======== Data section
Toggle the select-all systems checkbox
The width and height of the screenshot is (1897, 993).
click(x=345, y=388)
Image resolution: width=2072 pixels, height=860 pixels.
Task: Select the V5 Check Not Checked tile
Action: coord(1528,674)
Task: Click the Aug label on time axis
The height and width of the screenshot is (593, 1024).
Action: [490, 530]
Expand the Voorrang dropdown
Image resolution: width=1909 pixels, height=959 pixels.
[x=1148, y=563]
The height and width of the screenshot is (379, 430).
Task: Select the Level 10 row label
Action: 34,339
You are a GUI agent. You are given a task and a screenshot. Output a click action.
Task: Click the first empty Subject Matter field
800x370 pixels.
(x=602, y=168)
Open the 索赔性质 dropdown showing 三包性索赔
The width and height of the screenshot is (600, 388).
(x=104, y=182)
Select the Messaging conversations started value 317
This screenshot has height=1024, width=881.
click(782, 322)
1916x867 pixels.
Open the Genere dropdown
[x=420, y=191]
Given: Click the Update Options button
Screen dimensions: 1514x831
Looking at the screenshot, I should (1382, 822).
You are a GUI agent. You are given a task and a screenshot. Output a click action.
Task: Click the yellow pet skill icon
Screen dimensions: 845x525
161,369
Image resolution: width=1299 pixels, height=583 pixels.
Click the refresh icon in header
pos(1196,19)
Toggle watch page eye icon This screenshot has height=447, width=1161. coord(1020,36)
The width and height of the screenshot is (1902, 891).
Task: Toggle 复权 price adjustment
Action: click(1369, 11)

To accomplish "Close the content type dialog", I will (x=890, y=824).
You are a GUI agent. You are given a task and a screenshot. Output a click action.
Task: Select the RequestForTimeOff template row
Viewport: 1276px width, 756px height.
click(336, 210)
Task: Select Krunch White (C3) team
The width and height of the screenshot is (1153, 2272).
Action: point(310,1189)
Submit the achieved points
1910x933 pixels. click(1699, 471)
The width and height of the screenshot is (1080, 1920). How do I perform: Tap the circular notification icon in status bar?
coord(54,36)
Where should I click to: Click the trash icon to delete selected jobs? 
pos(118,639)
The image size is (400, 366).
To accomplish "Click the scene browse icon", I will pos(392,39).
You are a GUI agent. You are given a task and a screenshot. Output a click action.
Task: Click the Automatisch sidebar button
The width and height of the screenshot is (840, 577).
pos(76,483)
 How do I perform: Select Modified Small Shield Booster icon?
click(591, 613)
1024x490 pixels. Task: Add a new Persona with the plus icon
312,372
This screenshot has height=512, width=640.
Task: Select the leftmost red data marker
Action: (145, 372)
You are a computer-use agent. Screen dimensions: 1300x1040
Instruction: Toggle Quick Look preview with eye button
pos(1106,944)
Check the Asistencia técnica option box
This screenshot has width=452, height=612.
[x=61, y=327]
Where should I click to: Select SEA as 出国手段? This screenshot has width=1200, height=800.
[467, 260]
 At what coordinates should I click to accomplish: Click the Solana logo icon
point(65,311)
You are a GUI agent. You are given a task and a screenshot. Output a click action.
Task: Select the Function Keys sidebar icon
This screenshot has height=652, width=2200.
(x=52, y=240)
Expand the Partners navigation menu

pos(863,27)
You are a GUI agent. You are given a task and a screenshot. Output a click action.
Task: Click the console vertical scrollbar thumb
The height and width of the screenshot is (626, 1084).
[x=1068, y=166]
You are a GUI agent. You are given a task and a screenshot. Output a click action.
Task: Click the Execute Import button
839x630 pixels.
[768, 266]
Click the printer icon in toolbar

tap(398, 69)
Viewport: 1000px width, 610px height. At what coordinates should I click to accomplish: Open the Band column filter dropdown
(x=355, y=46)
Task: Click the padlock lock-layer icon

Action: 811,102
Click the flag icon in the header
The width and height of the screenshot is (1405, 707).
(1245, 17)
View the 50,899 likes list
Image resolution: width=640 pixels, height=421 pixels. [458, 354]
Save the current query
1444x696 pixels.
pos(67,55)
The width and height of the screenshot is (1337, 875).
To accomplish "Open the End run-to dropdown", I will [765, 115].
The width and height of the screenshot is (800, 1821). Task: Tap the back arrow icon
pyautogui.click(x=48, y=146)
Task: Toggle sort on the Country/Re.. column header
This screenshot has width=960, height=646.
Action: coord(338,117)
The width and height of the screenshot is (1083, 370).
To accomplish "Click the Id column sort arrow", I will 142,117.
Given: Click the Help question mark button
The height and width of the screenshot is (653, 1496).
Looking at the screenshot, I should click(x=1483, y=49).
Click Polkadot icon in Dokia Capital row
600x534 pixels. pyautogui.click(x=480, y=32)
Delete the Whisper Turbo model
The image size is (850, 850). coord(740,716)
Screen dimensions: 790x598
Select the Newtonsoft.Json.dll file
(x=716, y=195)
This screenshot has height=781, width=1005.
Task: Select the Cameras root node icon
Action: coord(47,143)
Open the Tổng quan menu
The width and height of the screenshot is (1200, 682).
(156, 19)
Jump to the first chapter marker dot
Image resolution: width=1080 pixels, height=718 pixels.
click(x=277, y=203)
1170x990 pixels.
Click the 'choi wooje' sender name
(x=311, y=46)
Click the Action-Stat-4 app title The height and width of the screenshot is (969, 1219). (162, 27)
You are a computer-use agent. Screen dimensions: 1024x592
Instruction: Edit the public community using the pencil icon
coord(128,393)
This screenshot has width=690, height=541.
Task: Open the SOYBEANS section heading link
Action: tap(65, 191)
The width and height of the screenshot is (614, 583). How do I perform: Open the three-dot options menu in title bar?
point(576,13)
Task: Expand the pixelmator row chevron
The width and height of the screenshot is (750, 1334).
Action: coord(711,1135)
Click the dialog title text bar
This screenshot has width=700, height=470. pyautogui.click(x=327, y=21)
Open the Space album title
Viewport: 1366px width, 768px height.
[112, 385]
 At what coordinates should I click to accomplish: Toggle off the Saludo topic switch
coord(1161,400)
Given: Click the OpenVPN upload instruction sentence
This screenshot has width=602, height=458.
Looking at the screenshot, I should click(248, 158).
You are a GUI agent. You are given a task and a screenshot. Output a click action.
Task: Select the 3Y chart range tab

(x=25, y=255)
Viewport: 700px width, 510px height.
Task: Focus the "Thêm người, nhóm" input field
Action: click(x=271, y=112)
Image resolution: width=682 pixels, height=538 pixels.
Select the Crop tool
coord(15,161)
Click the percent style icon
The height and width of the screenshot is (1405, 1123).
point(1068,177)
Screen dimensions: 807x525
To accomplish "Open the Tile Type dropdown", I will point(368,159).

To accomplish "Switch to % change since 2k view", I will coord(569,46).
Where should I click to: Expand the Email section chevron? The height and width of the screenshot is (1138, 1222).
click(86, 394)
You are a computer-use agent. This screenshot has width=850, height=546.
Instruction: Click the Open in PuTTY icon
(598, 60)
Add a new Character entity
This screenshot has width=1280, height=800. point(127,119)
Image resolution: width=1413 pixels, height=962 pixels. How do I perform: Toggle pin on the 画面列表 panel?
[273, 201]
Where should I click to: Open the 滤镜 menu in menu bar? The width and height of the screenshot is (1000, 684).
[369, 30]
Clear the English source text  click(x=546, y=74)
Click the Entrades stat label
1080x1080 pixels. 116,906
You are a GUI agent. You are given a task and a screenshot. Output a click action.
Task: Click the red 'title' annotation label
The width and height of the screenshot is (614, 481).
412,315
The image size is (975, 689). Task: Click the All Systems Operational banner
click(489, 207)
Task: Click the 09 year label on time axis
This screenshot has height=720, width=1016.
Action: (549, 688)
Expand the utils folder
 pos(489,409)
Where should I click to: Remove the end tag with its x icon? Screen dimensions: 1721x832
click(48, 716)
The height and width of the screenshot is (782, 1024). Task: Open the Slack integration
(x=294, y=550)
================
■ Task goal
Beginning with the line that holds "Where should I click to: Remove", copy the entries exactly to their last line, and leave out every earlier line.

■ Written answer
Where should I click to: Remove the end tag with its x icon? Screen dimensions: 1721x832
click(48, 716)
The height and width of the screenshot is (782, 1024). Task: Open the Slack integration
(x=294, y=550)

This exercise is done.